Frente a ellos, los que demandan una negociación –sea para prohibirlos, para establecer una moratoria a su fabricación hasta que haya un acuerdo internacional o, al menos, para regular su desarrollo y empleo– aducen que la entrada en servicio de esos sistemas supone un quebrantamiento ético y legal de las normas que regulan las guerras, dejando en manos no humanas la decisión de matar. Manos (artificiales) que no conocen la compasión, y que actúan basándose en procesos de toma de decisión sesgados y arbitrarios. Entienden, asimismo, que incentiva el recurso a la violencia y a la guerra al no poner en juego tropas propias, además de dificultar aún más la asignación de responsabilidades ante un uso incorrecto, sin olvidar que en un mercado tan globalizado como el de las armas, pueden acabar en manos de cualquiera o ser pirateados para asignarles un uso distinto al inicialmente previsto.

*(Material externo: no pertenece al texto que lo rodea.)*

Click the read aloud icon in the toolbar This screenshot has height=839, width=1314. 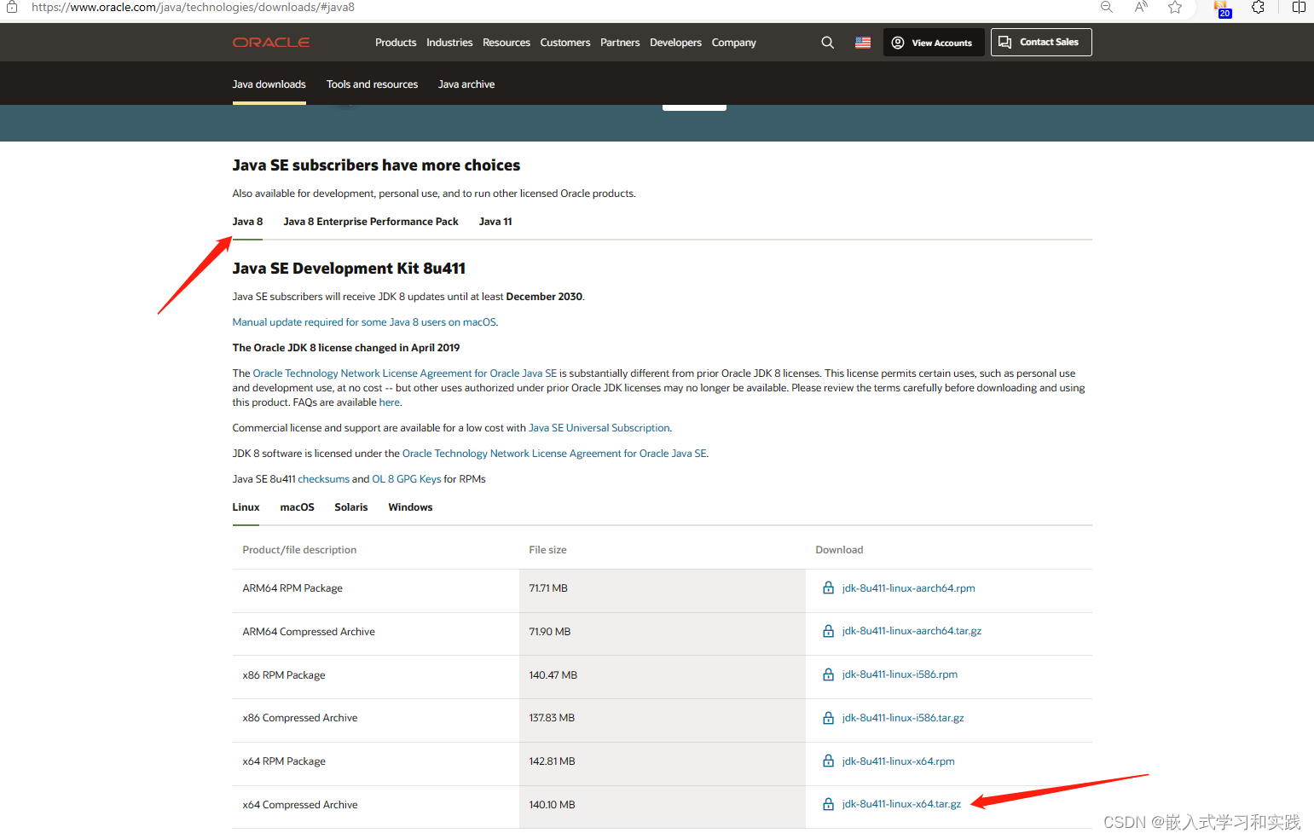(x=1140, y=7)
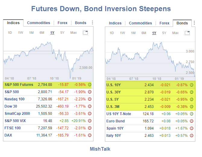Switch left widget to Commodities tab
Screen dimensions: 202x157
(39, 23)
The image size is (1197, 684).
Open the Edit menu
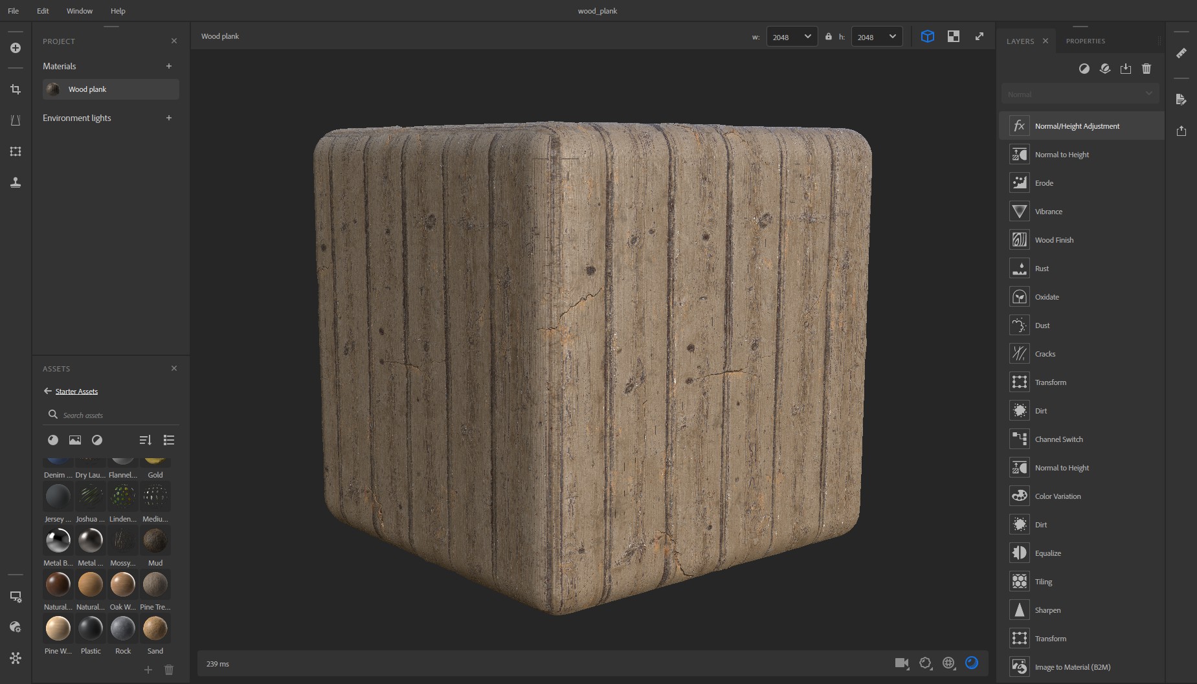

Y así, mientras se ha vuelto a confirmar la falta de voluntad para dar un paso decidido para alumbrar algún tipo de acuerdo, obviamente la tecnología sigue su curso, alimentada por consideraciones tanto comerciales como políticas. Quienes ya la poseen están muy interesados tanto en aprovechar este nuevo nicho de mercado para obtener pingües beneficios económicos, como para dotar con esos sistemas a sus propias fuerzas armadas y de seguridad. En definitiva, lo que queda a partir de este serio revés es explorar otras vías. Así ocurrió ya en el pasado ante el rechazo inicial a negociar la prohibición de las minas antipersona, lo que llevó finalmente, con el notable empeño de las organizaciones no gubernamentales que impulsaron la campaña, al Tratado de Ottawa (1999). Ojalá la campaña Stop Killer Robots pueda lograr algo similar.